Carbon Tax and Sustainability Measures
Whilst it was reiterated that carbon tax will be introduced in 2026, focusing on the iron and steel and energy sectors, no further details were announced in Budget 2026. To ensure efficiency in implementation, the carbon tax mechanism will be aligned with the National Climate Change Bill and the National Carbon Market Policy. This approach allows Malaysia to align its carbon tax strategy with global developments, including the EU’s Carbon Border Adjustment Mechanism (CBAM) and emerging carbon pricing frameworks. For example, to mitigate “double” taxation and ensure creditability of the carbon tax against the EU CBAM, there would need to be an alignment of the Malaysian carbon tax framework with the EU framework, which would need to be considered in drafting the carbon pricing legislation.

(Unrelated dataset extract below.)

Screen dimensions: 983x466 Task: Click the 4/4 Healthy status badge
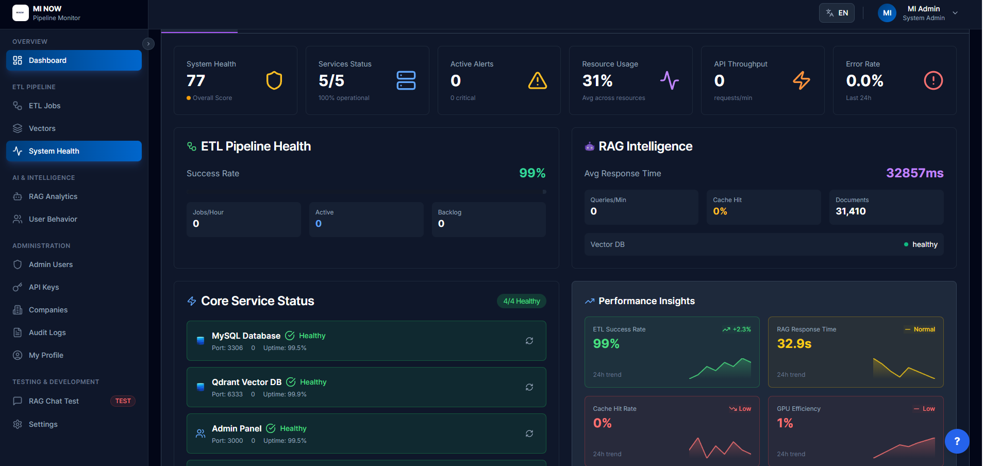[x=521, y=301]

It is expected that carbon tax will initially be introduced at a low rate, to avoid inflationary impact and to allow monitoring and refinement of the implementation.

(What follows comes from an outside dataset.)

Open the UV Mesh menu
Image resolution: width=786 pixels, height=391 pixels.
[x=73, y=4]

In support of Malaysia’s broader climate ambitions, Budget 2026 also introduced a targeted suite of other sustainability-linked measures. These include the continuation of the Green Technology Financing Scheme (GTFS 5.0) with RM1 billion in financing, and government guarantees of up to 80% for waste sector projects and 60% for other green sectors such as energy, water, transport, and manufacturing. The Budget also reinforces the National Energy Transition Roadmap (NETR) through allocations for solar projects under the Large-Scale Solar (LSS 6) programme (nearly 2GW capacity), the Corporate Renewable Energy Scheme (CRESS) (expected to generate RM3.5 billion in investment), and an additional 300MW quota under the Feed-in Tariff programme for biogas, biomass, and small hydro.
To promote sustainable consumption, the Government expanded the RM2,500 individual tax relief to include food waste shredders, and allocated RM250 million under the Ecological Fiscal Transfer (EFT) to support state-level conservation efforts. These measures reflect a strategic shift toward embedding sustainability into Malaysia’s fiscal and industrial frameworks as well as the day-to-day lives of Malaysians.
Empowering the Rakyat: From Gig Workers to Grassroots Communities
Budget 2026 continues to reflect the Government’s commitment to inclusive growth by extending support to underserved segments of the population. Notably, the Budget introduces a suite of measures aimed at improving social protection for gig workers and informal sector earners. Under the new i-Saraan Plus scheme, gig workers will receive matching annual KWSP contributions of up to RM600 or lifetime contributions of up to RM6,000. Further, the Government will subsidize 70% of Self-Employment Social Security Scheme contributions for first-time registrants. These efforts are complemented by the Gig Workers Bill 2025, which aims to formalize protection for this growing workforce.
At the grassroots level, the Budget expands the Ikhtiar MADANI programme, which empowers local communities to initiate income-generating projects. From rural aquaculture to solar installations in remote villages, these initiatives are designed to improve livelihoods and foster self-reliance. The Government also continues to invest in mobile service delivery which includes banking, healthcare, and legal aid to ensure rural and remote communities are not left behind.
Conclusion
Consistent with previous MADANI Budgets, Budget 2026 focuses on laying the foundation for a more competitive, inclusive, and sustainable Malaysia. Beyond targeted tax reforms, the government is advancing a broader fiscal strategy that leverages digitalization, transformation, and enhanced governance to strengthen public finance and service delivery. This reflects a commitment to inclusive, technology-driven governance and marks a decisive move away from traditional fiscal management towards progressive and responsive policymaking, where resilience is built not by raising rates, but by raising standards.